Commendable though his charitable efforts are, there is a little more to it than that.
Appearing on the Daily Politics in 2013, Stephen announced airily that he would "run naked down Whitehall" if the Liberal Democrats won as few as 24 seats at the general election.
As it turned out, we won a lot fewer than that.
The Daily Politics would not let him forget his pledge, and Kelvin MacKenzie offered a generous donation if he would honour it. Hence this afternoon's events.
Stephen's streak has led me to look at how accurate my own predictions for the general election were.
I wrote a post in January 2015, which made various tentative forecasts. I was right that the Ukip and the Green Party would be disappointed, but woefully underestimated how well the SNP would do.
My suggestion that the Liberal Democrats might outpoll Ukip proved way too optimistic.
The following month I rightly argued that we had made too much of Mike Thornton's victory in the Eastleigh by-election.
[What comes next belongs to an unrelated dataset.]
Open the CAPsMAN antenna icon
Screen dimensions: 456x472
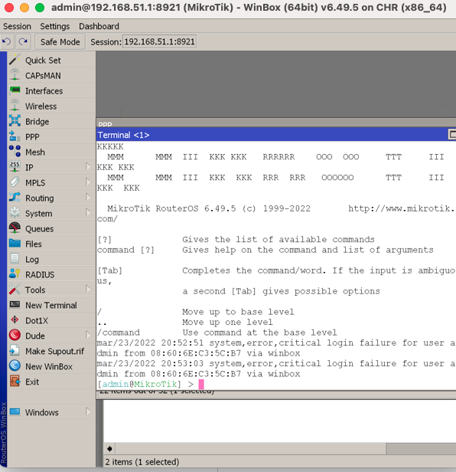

But I was comforted by Lord Ashcroft's faulty constituency polls and did not draw the depressing conclusion that my arguments warranted.
I seem to have avoided forecasting which party would win the election altogether.
Today I have a feeling that, in the words of the late Yogi Berra, it's deja vu all over again. Politics in 2015 seems just like a rerun of the 1980s.
I have seen this movie before and I know who wins. (Clue: It's not Labour.)
My overwhelming instinct is that Jeremy Corbyn cannot possibly last until 2020, and that if he does Labour will suffer a catastrophic defeat.
But maybe, like the SNP, he will prove me completely wrong.
So be wary of making politics predictions. We could all be running naked down Whitehall soon.